I was 15 when I first listened to Ziggy Stardust, several years after it was first released. In 1972 I was far too young for pop music, though I do have a dim memory of the time. ‘It is difficult to find a bright moment in 1972,’ the historian Christopher Lee wrote in This Sceptred Isle. History tells us that it was a year of mass unemployment, strikes, blackouts and the declaration of a state of emergency. A bit like the year we’re living through now.


Still, Lee was wrong. There was a bright moment in 1972. It was the year David Bowie released his breakthrough album and a star was born. There’s a scene in Todd Haynes’ glam rock film Velvet Goldmine where Christian Bale’s character is in his parents’ living room, pointing excitedly at the TV and saying, ‘That’s me, that is!’ The film takes its title from a Bowie song. The TV moment Haynes is alluding to is Bowie’s famous appearance on Top Of The Pops in July 1972, singing Starman.


Bowie had been performing as Ziggy for six months by then, at music venues up and down the country. But for many people, this was the ‘bright moment’ when his carrot-topped bisexual alien was first beamed into their lives.
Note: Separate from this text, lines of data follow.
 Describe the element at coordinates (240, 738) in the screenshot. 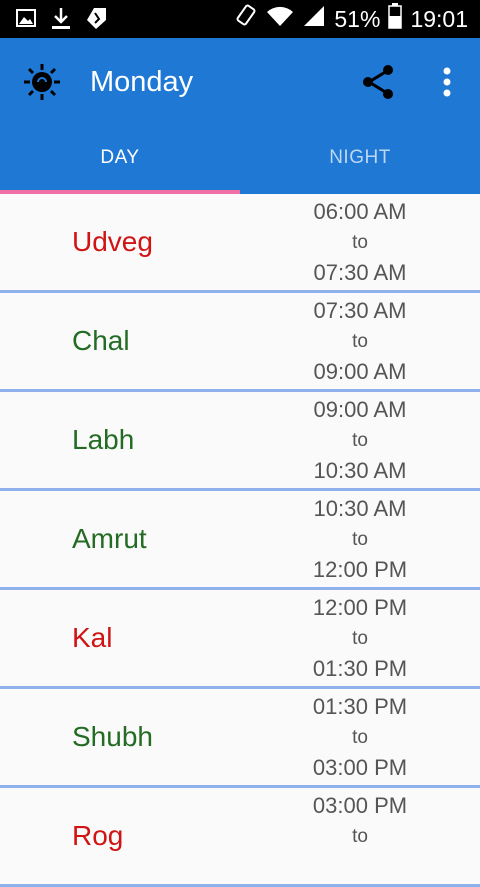

I see `list-item: Shubh 01:30 PM to 03:00 PM` at that location.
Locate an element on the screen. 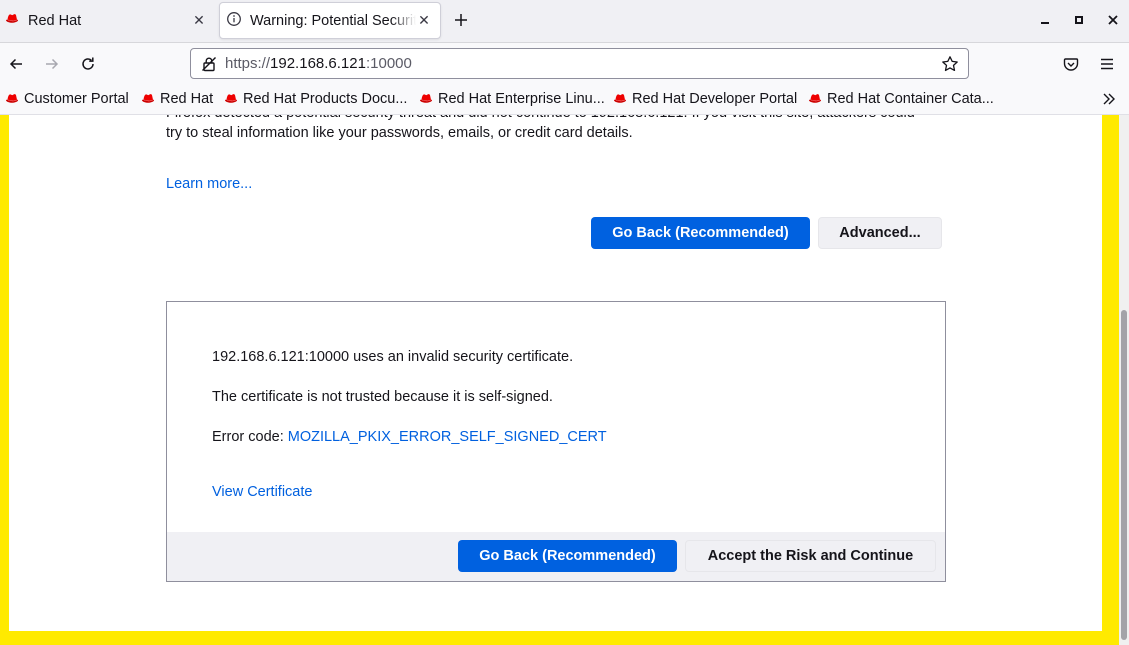  insecure-lock-icon is located at coordinates (209, 64).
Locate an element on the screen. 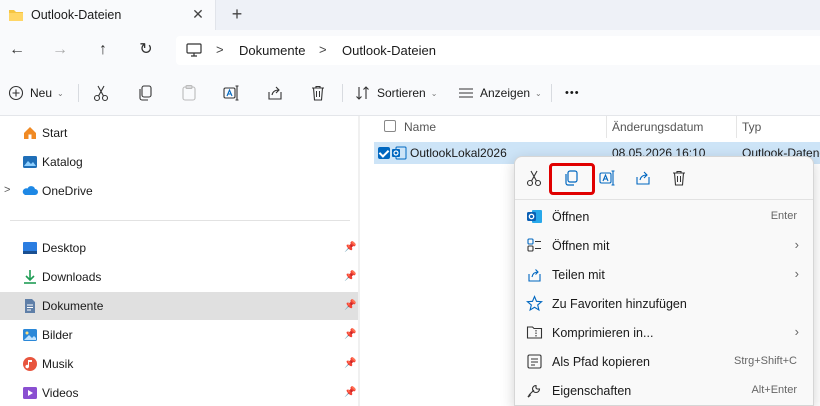 This screenshot has height=406, width=820. row-checkbox is located at coordinates (384, 153).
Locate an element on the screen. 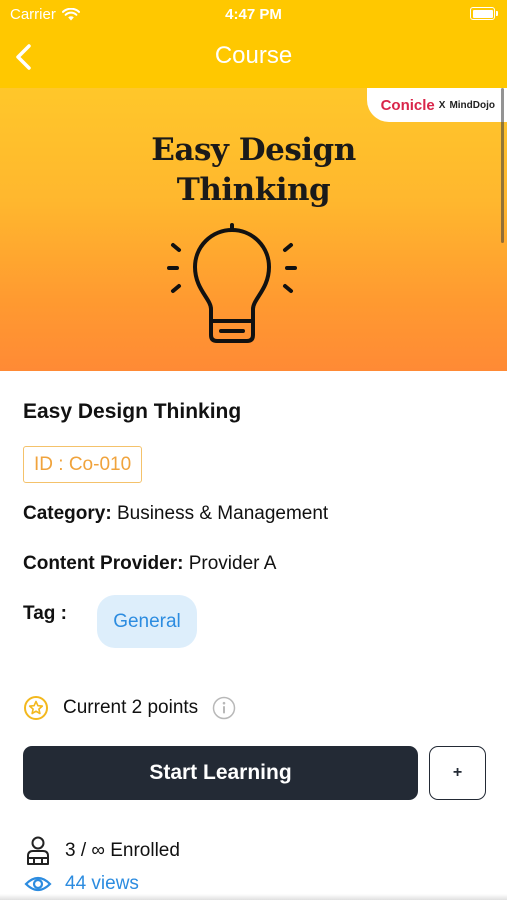  provider-row: Content Provider: Provider A is located at coordinates (150, 564).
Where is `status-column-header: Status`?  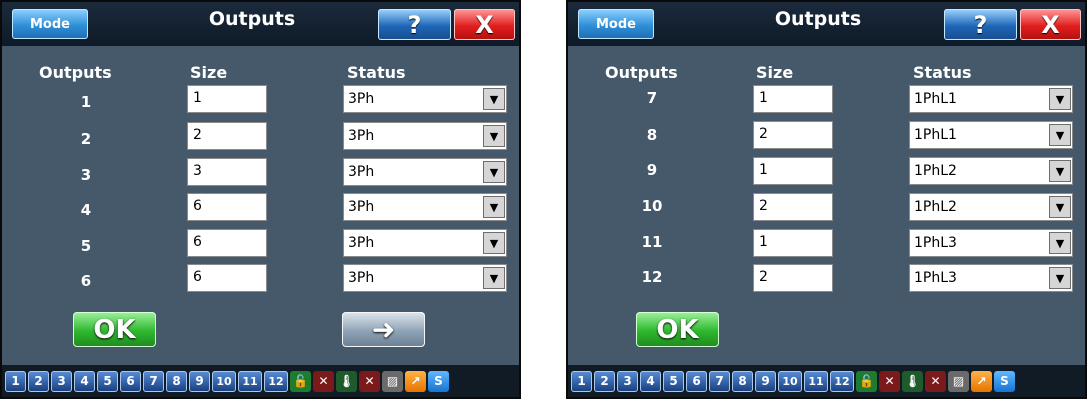
status-column-header: Status is located at coordinates (376, 72).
And what a moment it must have been. Dressed in a skin-tight jumpsuit, his face plastered with makeup, his arm draped suggestively around guitarist Mick Ronson’s shoulder, Bowie’s performance is outrageous even by today’s standards.


Legend has it that he nearly didn’t appear at all, that a producer told his manager, ‘We don’t have perverts on Top of the Pops!’ Still the broadcast went ahead, catapulting him to stardom and encouraging a generation of gay men and other alienated outsiders to revel in their difference. In his Ziggy persona, Bowie didn’t just say that homosexuality was okay. He said that it was cool. Fifty years ago, that was a powerful message.


Bowie was part of the soundtrack to my life before I even knew who he was or could name a single one of his songs. My school friend Richard Green had an older brother who worshipped Bowie. After school, we’d go back to Richard’s house and sit on his brother’s bed while he played us songs about astronauts and aliens. I still recall the iconic lightning flash poster on the wall and the way Richard’s brother filled out his tight purple flares.


Then in 1980, when I was struggling to come to terms with my sexuality, it was Bowie I turned to. Ashes to Ashes was number one and my local branch of WH Smith had all the classic 70s albums for £3.99 each. I became a devoted back fan, working my way from The Man Who Sold The World, Hunky Dory and Diamond Dogs right through to Low, Heroes and Scary Monsters.


But one album made a greater impression on me than all the others, and that album was The Rise and Fall of Ziggy Stardust and the Spider From Mars. I played it once, ‘AT MAXIMUM VOLUME’ as instructed on the record sleeve, and that was it. Wham, bam, thank you, glam! I was a Ziggy freak. In 1980, a full seven years after Bowie famously killed off his creation, I was sporting a Ziggy-style orange mullet. I shaved off my eyebrows and wore makeup. I had my ears pierced and delighted in shocking my schoolmates – all the while denying the fact that I was gay.



At 15, I wasn’t ready to come out and embrace my ‘true identity’. But that didn’t matter because Bowie taught me that a person could have many identities, and that none of them needed to be authentic. Ziggy Stardust, Aladdin Sane, The Thin White Duke – they were all just characters, but by playing them he was liberated from simply being himself. And despite having one foot firmly in the closet, I felt liberated too. I was liberated from feeling the need to fit in, liberated from being afraid of what other people thought of me. I was proud to be called a freak. I knew I was in good company.


Ziggyology explores the many influences that brought Ziggy Stardust to life, from Vince Taylor, Elvis and Iggy to Kabuki theatre and Stanley Kubrick. It’s an in-depth study of a phenomenon that lasted for a little over 18 months but which left a lasting impression on rock music. It’s a must-read for any Bowie fan – especially one who, like me, was inspired to become a little Ziggy of my own.


Many years later, during the Meltdown Festival at the Southbank Centre, I finally met the man who meant so much to me as a teenager and whose music I still listen to today. I was high on adrenaline, drunk on champagne and nervous as hell. The first thing I said to him was, ‘When I was 15 you saved my life!’ He must have heard that a lot, because he smiled playfully, raised a quizzical eyebrow and said, ‘Really?’ 


Yes, really. David Bowie saved my life. And Ziggy Stardust is helping me live through this, his words a timely reminder – ‘Oh no, love, you’re not alone.’